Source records

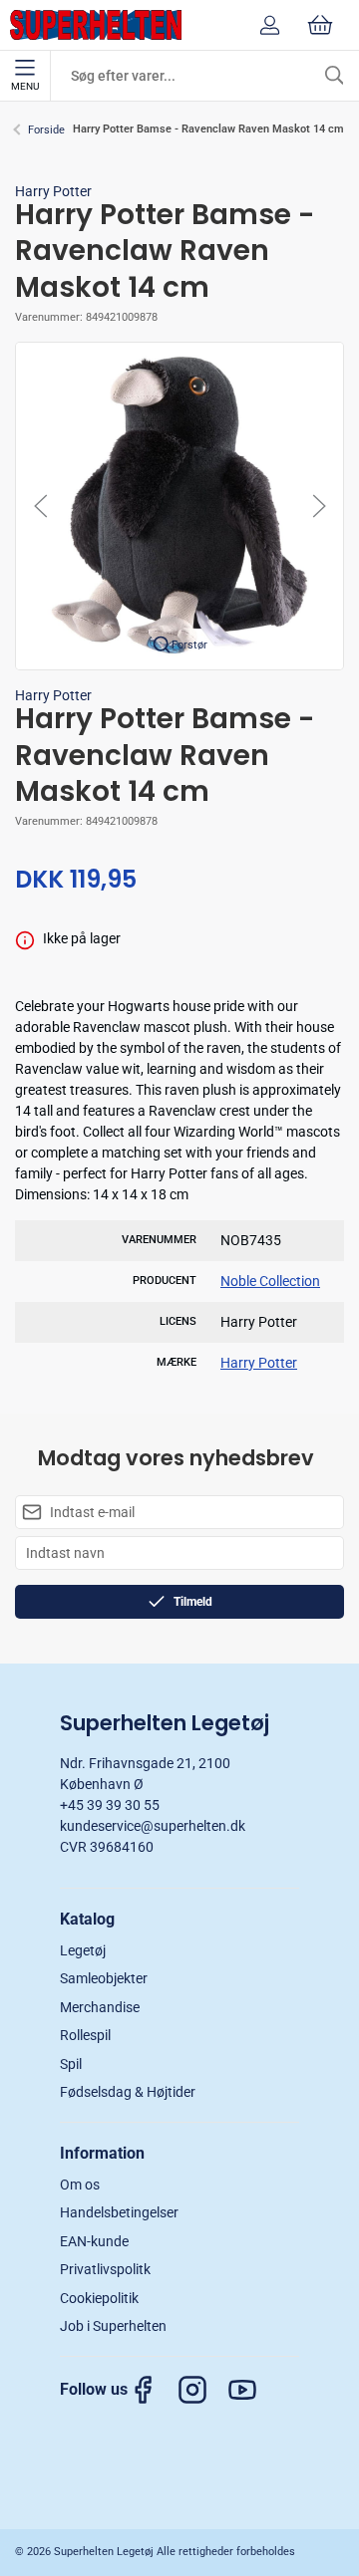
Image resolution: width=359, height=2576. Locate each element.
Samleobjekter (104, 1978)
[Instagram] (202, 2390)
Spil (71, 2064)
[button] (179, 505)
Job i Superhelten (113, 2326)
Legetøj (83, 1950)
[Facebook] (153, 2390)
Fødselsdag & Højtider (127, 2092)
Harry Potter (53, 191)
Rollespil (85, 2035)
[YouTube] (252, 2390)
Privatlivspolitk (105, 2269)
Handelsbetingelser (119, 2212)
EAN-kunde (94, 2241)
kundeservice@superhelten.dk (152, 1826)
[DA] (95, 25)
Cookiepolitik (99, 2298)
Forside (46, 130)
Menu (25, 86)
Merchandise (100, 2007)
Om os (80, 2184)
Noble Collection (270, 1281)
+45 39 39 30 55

§ Exercise aim
The reply must contain every entry above, exactly as written, and none of the pictures.

§ Answer area
Image resolution: width=359, height=2576. Locate each element.
Samleobjekter (104, 1978)
[Instagram] (202, 2390)
Spil (71, 2064)
[button] (179, 505)
Job i Superhelten (113, 2326)
Legetøj (83, 1950)
[Facebook] (153, 2390)
Fødselsdag & Højtider (127, 2092)
Harry Potter (53, 191)
Rollespil (85, 2035)
[YouTube] (252, 2390)
Privatlivspolitk (105, 2269)
Handelsbetingelser (119, 2212)
EAN-kunde (94, 2241)
kundeservice@superhelten.dk (152, 1826)
[DA] (95, 25)
Cookiepolitik (99, 2298)
Forside (46, 130)
Menu (25, 86)
Merchandise (100, 2007)
Om os (80, 2184)
Noble Collection (270, 1281)
+45 39 39 30 55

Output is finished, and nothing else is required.